Background: Effectors of Type III Secretion System (T3SS) play a pivotal role in establishing and maintaining pathogenicity in the host and therefore the identification of these effectors is important in understanding virulence. However, the effectors display high level of sequence diversity, therefore making the identification a difficult process. There is a need to collate and annotate existing effector sequences in public databases to enable systematic analyses of these sequences for development of models for screening and selection of putative novel effectors from bacterial genomes that can be validated by a smaller number of key experiments.
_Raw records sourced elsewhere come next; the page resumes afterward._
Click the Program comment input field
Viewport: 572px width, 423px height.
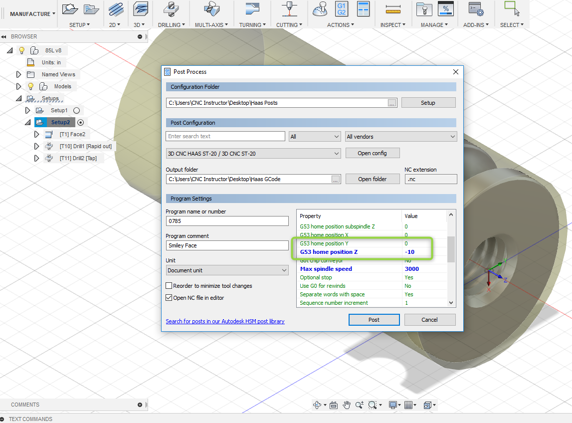[227, 245]
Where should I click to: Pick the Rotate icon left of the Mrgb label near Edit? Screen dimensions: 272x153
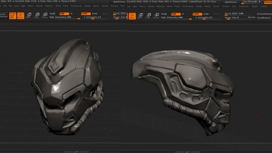[45, 15]
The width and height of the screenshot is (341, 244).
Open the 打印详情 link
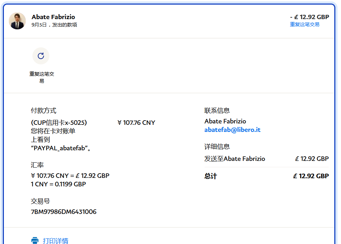click(55, 241)
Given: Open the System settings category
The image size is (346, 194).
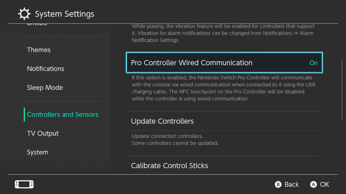Looking at the screenshot, I should 38,152.
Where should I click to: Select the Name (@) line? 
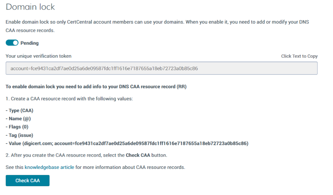click(x=18, y=118)
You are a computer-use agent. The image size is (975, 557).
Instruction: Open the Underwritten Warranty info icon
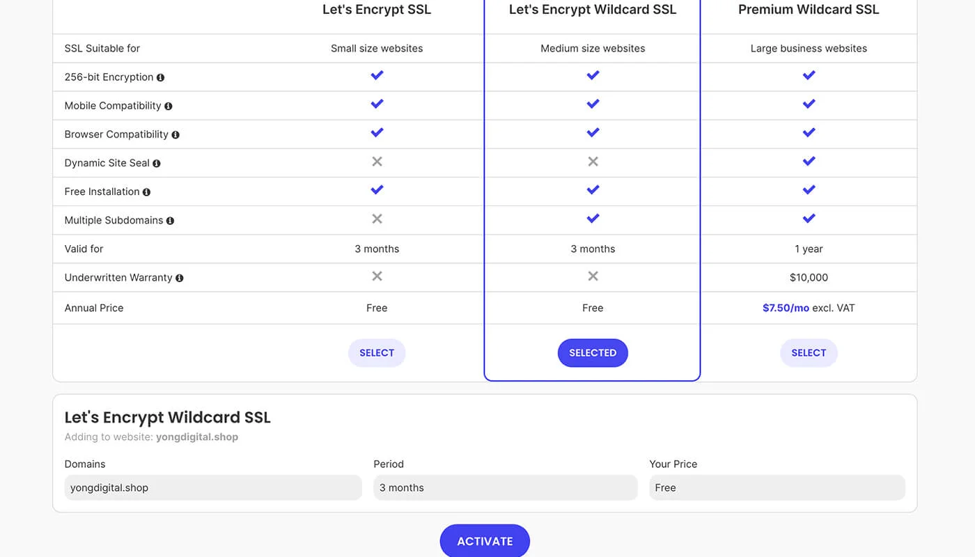point(180,277)
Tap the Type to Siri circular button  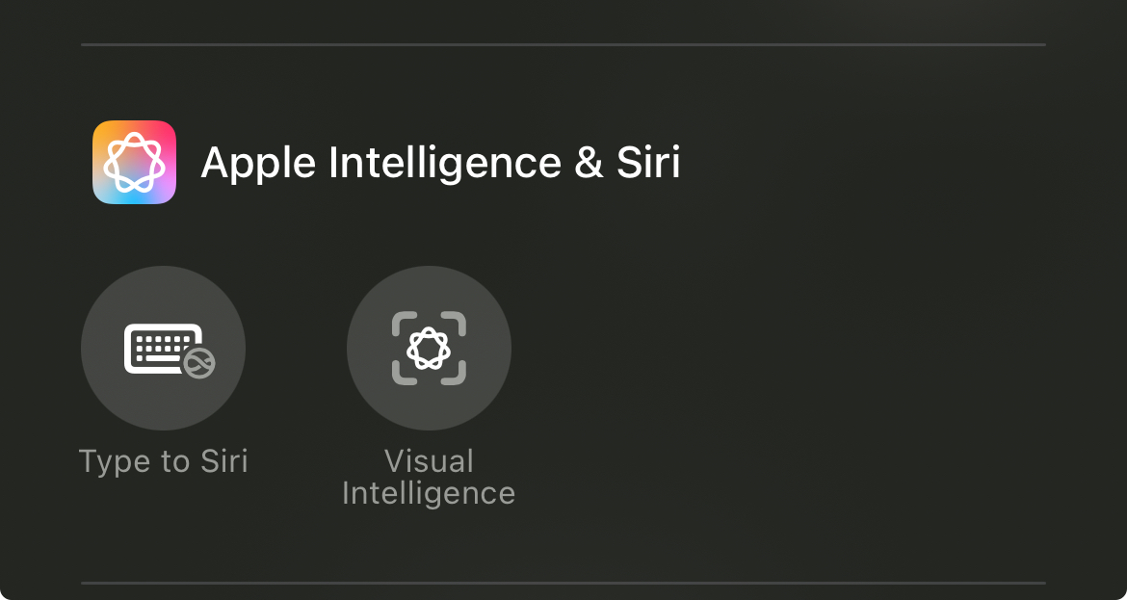[x=163, y=348]
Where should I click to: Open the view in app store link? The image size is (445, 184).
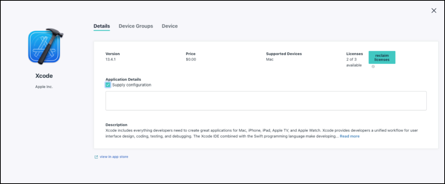coord(114,157)
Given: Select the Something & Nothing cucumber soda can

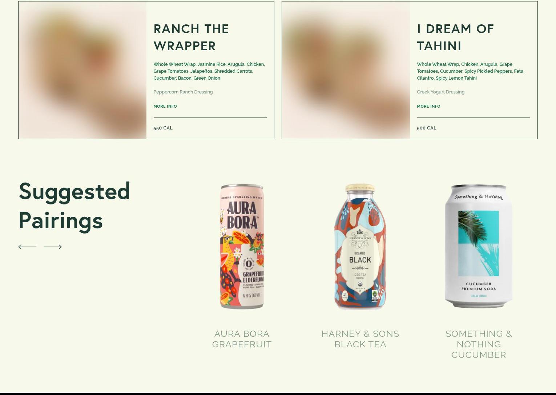Looking at the screenshot, I should click(x=479, y=246).
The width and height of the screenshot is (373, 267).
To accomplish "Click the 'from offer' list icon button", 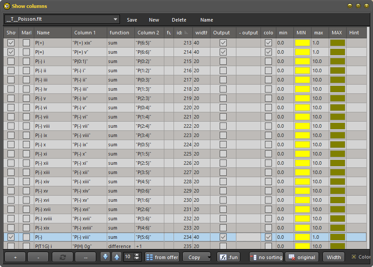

Results: Herein, we present T3SEdb http://effectors.bic.nus.edu.sg/T3SEdb, a specialized database of annotated T3SS effector (T3SE) sequences containing 1089 records from 46 bacterial species compiled from the literature and public protein databases. Procedures have been defined for i) comprehensive annotation of experimental status of effectors, ii) submission and curation review of records by users of the database, and iii) the regular update of T3SEdb existing and new records. Keyword fielded and sequence searches (BLAST, regular expression) are supported for both experimentally verified and hypothetical T3SEs. More than 171 clusters of T3SEs were detected based on sequence identity comparisons (intra-cluster difference up to ~60%). Owing to this high level of sequence diversity of T3SEs, the T3SEdb provides a large number of experimentally known effector sequences with wide species representation for creation of effector predictors. We created a reliable effector prediction tool, integrated into the database, to demonstrate the application of the database for such endeavours.
Conclusions: T3SEdb is the first specialised database reported for T3SS effectors, enriched with manual annotations that facilitated systematic construction of a reliable prediction model for identification of novel effectors. The T3SEdb represents a platform for inclusion of additional annotations of metadata for future developments of sophisticated effector prediction models for screening and selection of putative novel effectors from bacterial genomes/proteomes that can be validated by a small number of key experiments.